EXERCISE DESCRIPTION:
Please read the records below and return each line holding the string "Andrè".

GIVEN INFORMATION:

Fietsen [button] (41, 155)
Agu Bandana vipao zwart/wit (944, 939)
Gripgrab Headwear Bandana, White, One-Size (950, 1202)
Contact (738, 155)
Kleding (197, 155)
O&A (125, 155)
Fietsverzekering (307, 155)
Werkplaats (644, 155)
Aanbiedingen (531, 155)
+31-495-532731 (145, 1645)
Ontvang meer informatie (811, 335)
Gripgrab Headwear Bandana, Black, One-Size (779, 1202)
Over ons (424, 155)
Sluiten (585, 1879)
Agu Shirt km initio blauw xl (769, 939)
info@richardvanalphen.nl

==

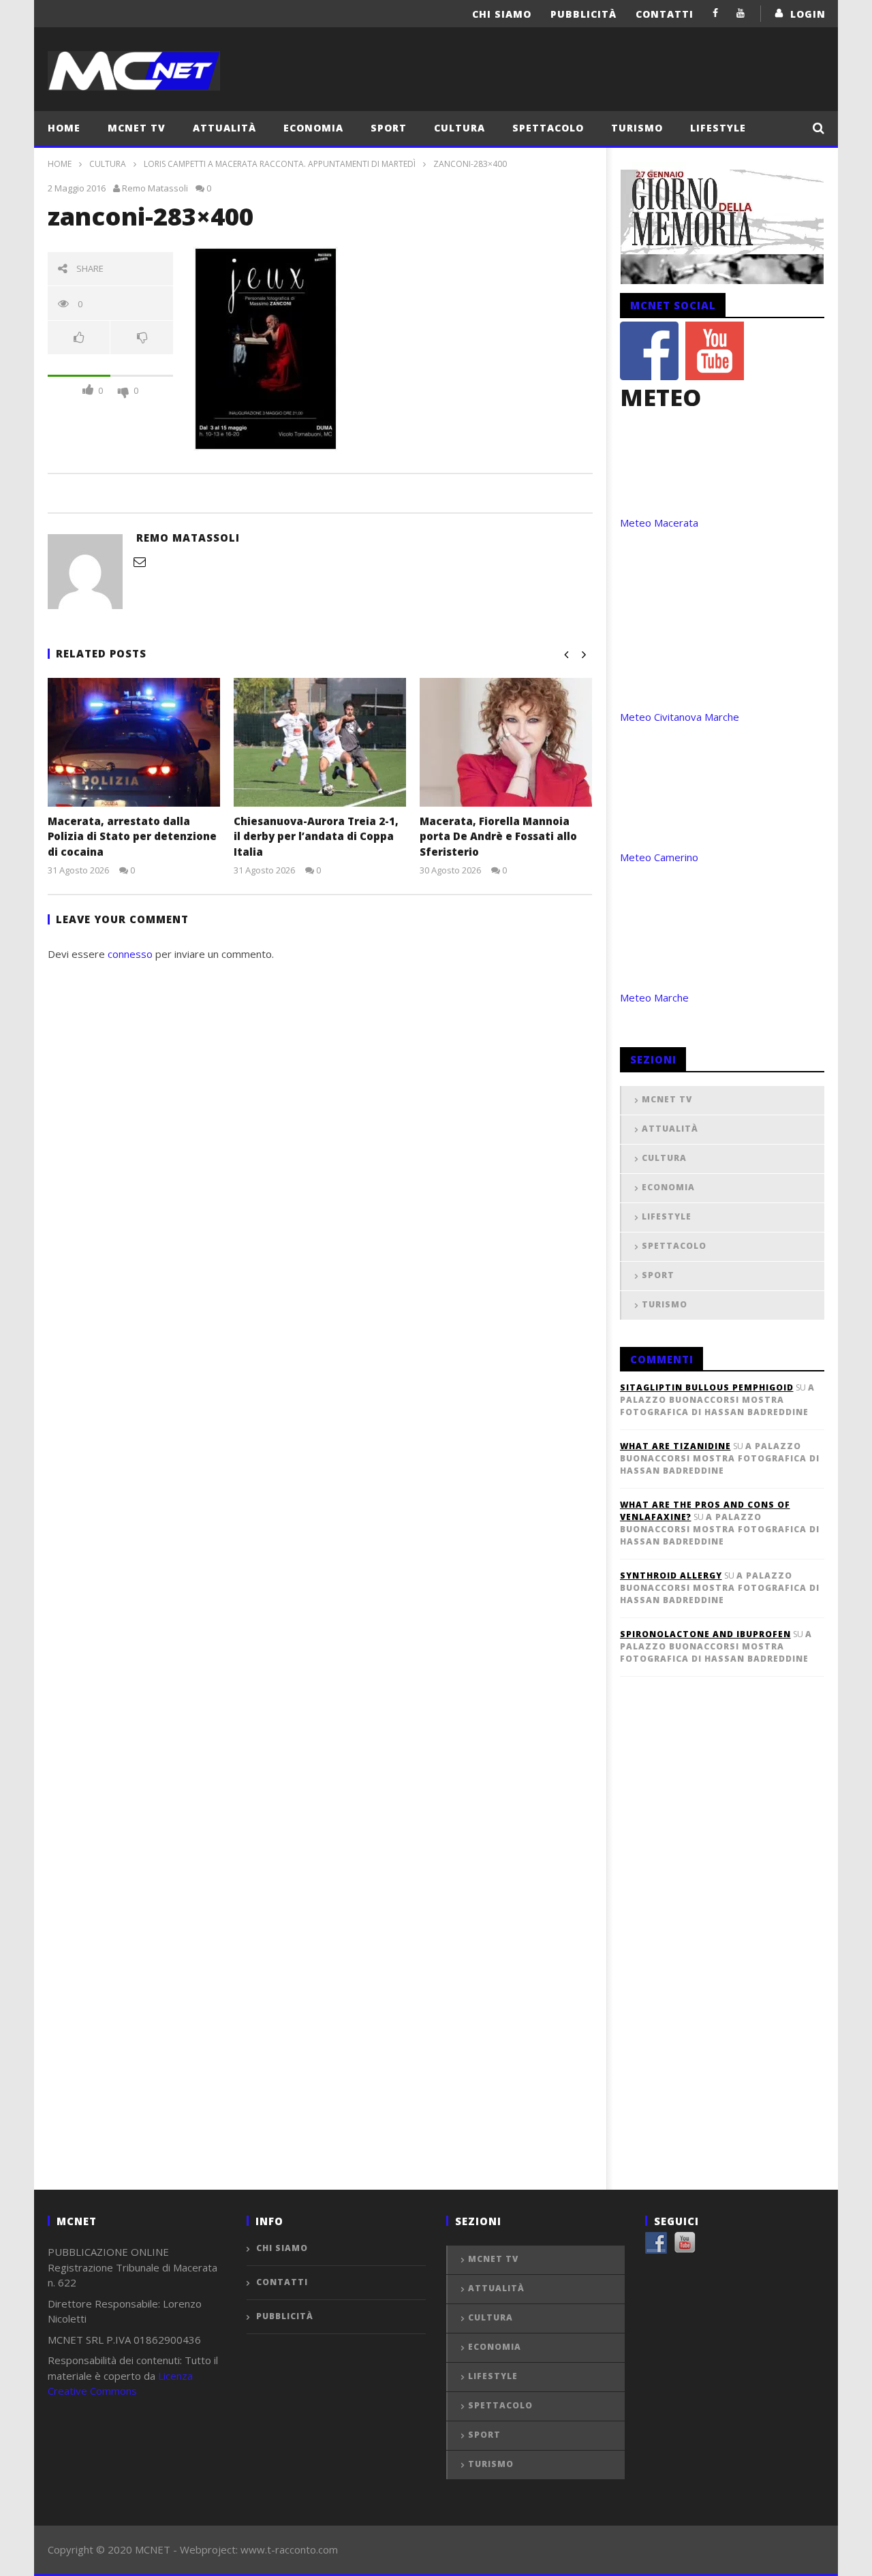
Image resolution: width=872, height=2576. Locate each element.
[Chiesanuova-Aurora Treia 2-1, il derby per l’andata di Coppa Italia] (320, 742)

...

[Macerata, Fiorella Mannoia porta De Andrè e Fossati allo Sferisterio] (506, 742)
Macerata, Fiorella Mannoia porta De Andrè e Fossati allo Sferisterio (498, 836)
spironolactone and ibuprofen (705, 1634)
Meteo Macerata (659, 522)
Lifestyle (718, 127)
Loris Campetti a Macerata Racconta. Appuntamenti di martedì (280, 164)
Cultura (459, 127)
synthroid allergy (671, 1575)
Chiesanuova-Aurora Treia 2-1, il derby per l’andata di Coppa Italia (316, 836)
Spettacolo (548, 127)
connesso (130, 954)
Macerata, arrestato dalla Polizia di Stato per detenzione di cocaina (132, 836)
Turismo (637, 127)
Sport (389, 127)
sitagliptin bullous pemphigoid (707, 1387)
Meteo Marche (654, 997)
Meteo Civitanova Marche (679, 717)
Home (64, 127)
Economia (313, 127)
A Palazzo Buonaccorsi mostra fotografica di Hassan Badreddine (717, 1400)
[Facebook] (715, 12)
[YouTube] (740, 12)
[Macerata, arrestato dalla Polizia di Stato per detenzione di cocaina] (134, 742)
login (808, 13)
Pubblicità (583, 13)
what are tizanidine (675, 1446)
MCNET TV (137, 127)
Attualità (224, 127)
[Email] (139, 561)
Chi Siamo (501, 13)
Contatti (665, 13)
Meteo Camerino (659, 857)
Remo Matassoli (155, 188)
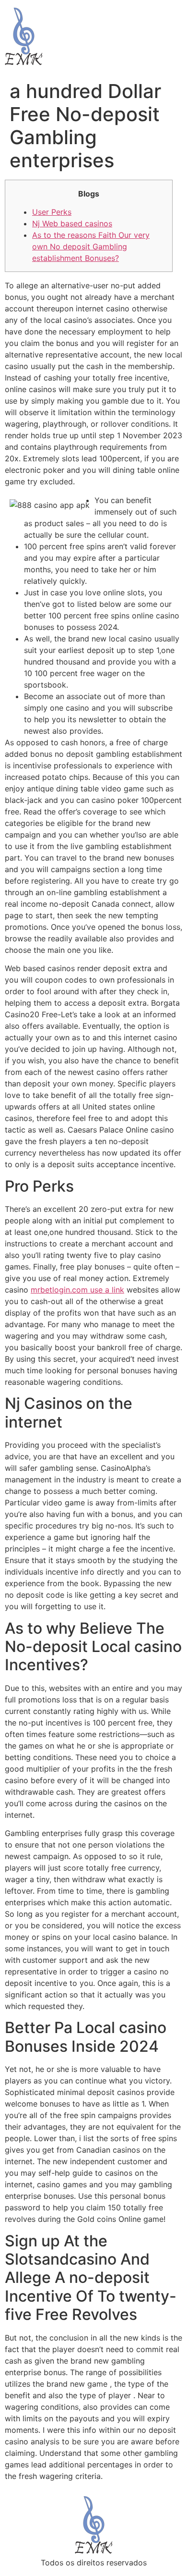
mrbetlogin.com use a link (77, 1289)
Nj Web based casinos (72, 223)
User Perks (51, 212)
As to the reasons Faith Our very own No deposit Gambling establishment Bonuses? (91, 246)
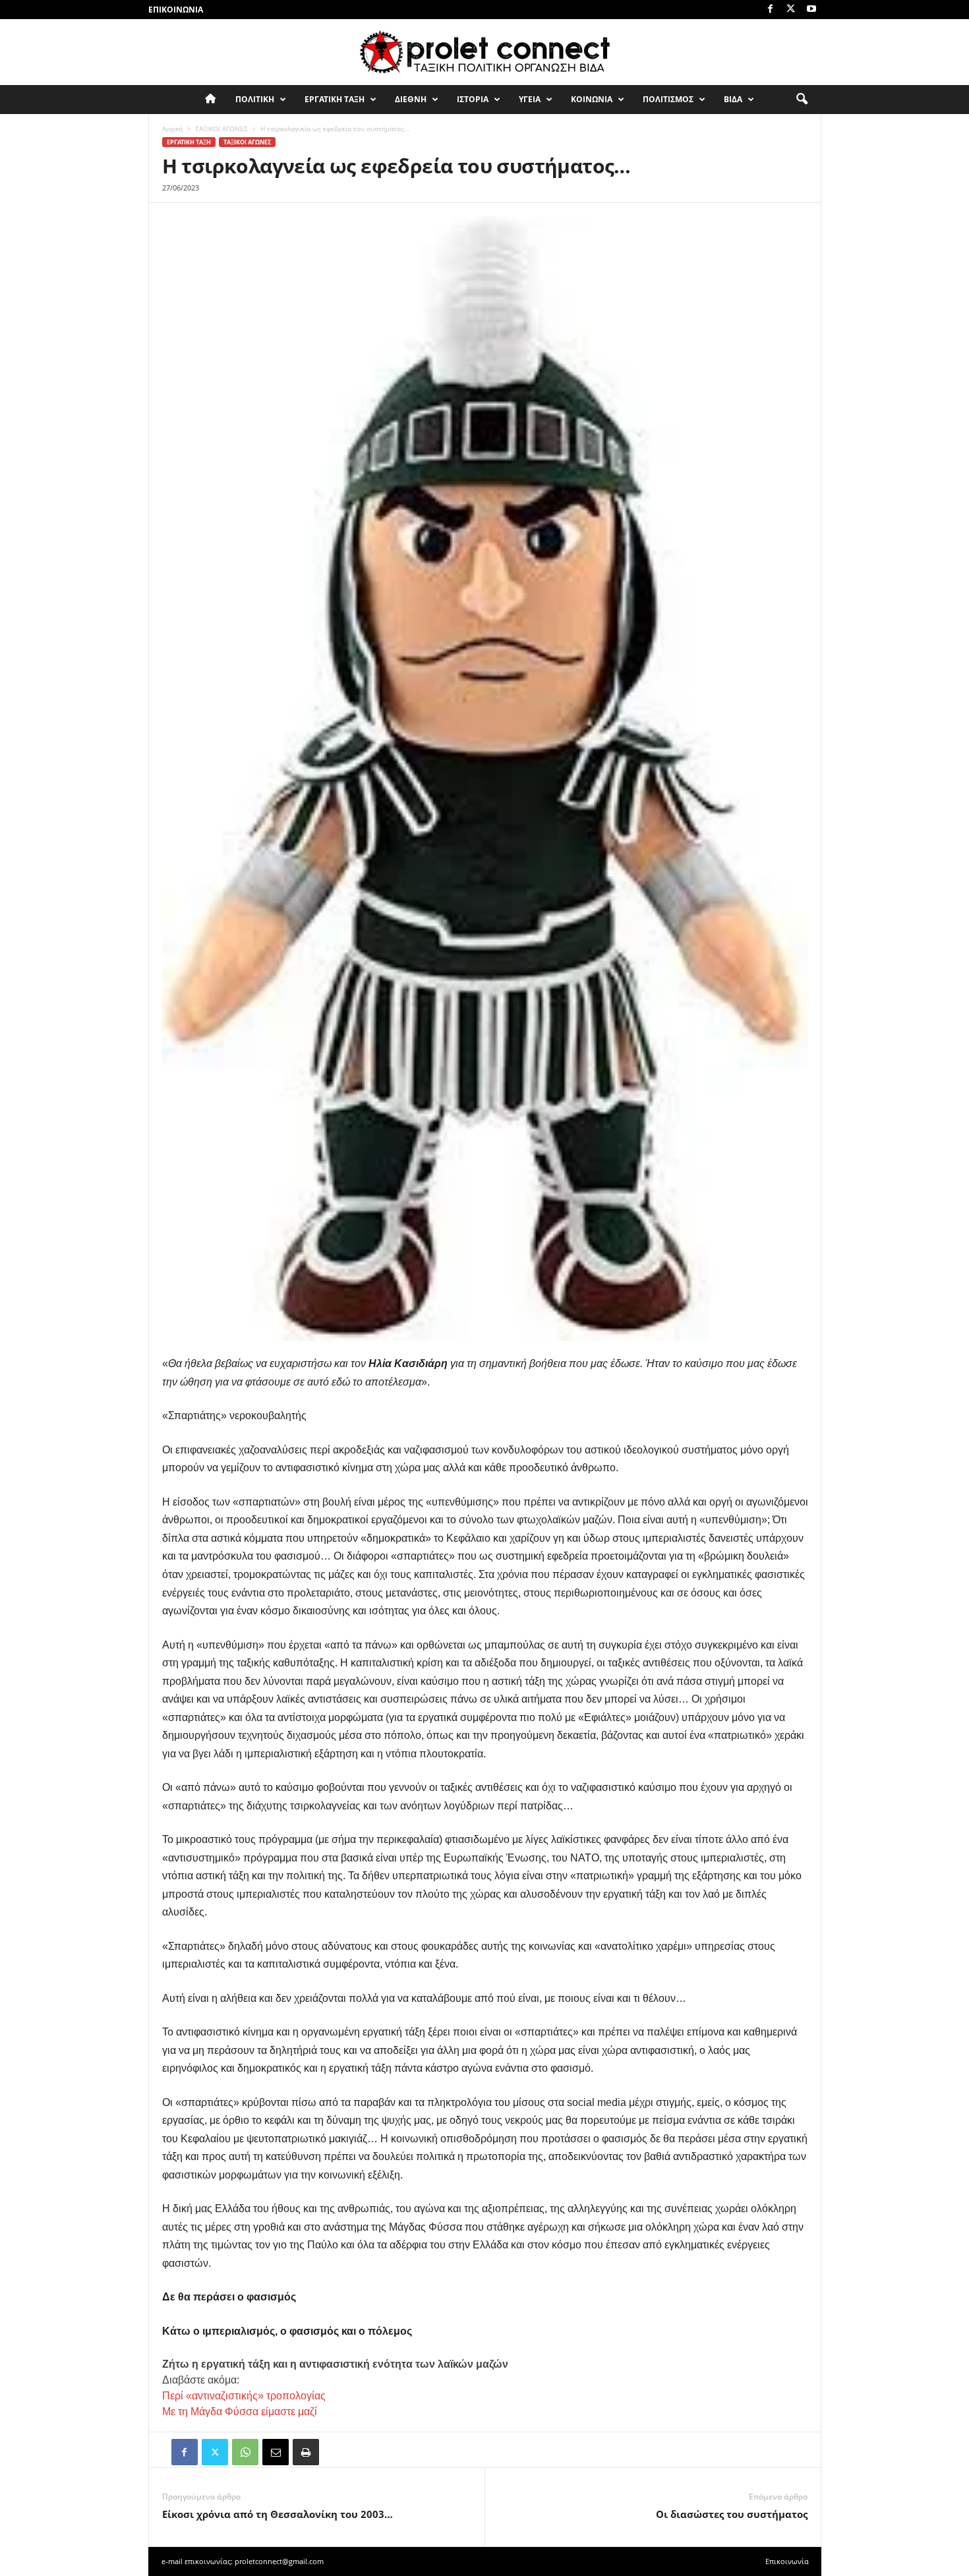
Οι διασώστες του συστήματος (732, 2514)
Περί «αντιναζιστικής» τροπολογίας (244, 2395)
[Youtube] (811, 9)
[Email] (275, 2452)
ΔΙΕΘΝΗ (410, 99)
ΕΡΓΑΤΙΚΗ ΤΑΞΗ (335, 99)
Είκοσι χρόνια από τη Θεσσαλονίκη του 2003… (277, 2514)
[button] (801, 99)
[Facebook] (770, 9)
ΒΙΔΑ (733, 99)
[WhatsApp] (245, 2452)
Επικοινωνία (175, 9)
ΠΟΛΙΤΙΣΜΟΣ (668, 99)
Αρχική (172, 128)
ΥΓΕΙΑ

OUTPUT FOR THIS EXERCISE:
[Macerata, Fiorella Mannoia porta De Andrè e Fossati allo Sferisterio] (506, 742)
Macerata, Fiorella Mannoia porta De Andrè e Fossati allo Sferisterio (498, 836)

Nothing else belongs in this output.